Énoncé> Recopiez sans rien changer le passage ci-dessous sur l'histoire de la cuisine, entre « Cette ultime dimension » et « valeur euphorique, etc. », bornes incluses.

---- Texte source

Cette ultime dimension serait la matière qui va assembler toutes les composantes vues plus haut au sein d’un axe temporel et trans-civilisationnel, construit patiemment à travers plusieurs siècles, avec des ajouts successifs issus de plusieurs ethnies et de plusieurs civilisations. 

Pierre par pierre, le temple culinaire a été érigé patiemment au cours des longs siècles précédents par le besoin primaire et vital de se nourrir décliné à des peuplades de différentes origines et de différentes croyances et qui s’est affirmé au fil des siècles en fonction du milieu naturel ambiant, de la valeur nutritive ou énergétique recherchée, du recours aux produits disponibles localement, à la valeur prophylactique, à la valeur mythologique, à la valeur mystique, à la valeur curative, à la valeur stimulante, à la valeur euphorique, etc.

--------
---- Données fournies

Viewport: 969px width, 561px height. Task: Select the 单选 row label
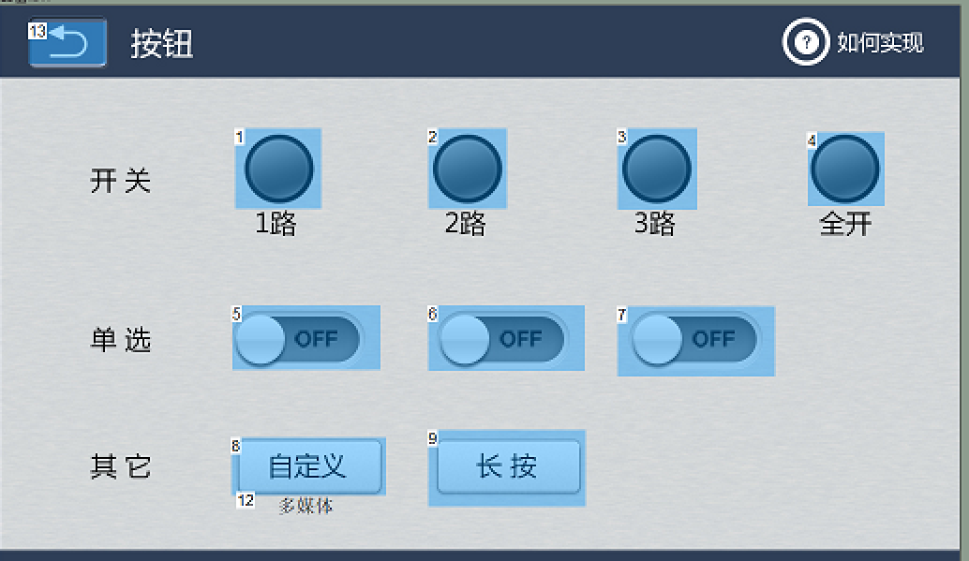point(121,341)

--------

Réponse>
Cette ultime dimension serait la matière qui va assembler toutes les composantes vues plus haut au sein d’un axe temporel et trans-civilisationnel, construit patiemment à travers plusieurs siècles, avec des ajouts successifs issus de plusieurs ethnies et de plusieurs civilisations. 

Pierre par pierre, le temple culinaire a été érigé patiemment au cours des longs siècles précédents par le besoin primaire et vital de se nourrir décliné à des peuplades de différentes origines et de différentes croyances et qui s’est affirmé au fil des siècles en fonction du milieu naturel ambiant, de la valeur nutritive ou énergétique recherchée, du recours aux produits disponibles localement, à la valeur prophylactique, à la valeur mythologique, à la valeur mystique, à la valeur curative, à la valeur stimulante, à la valeur euphorique, etc.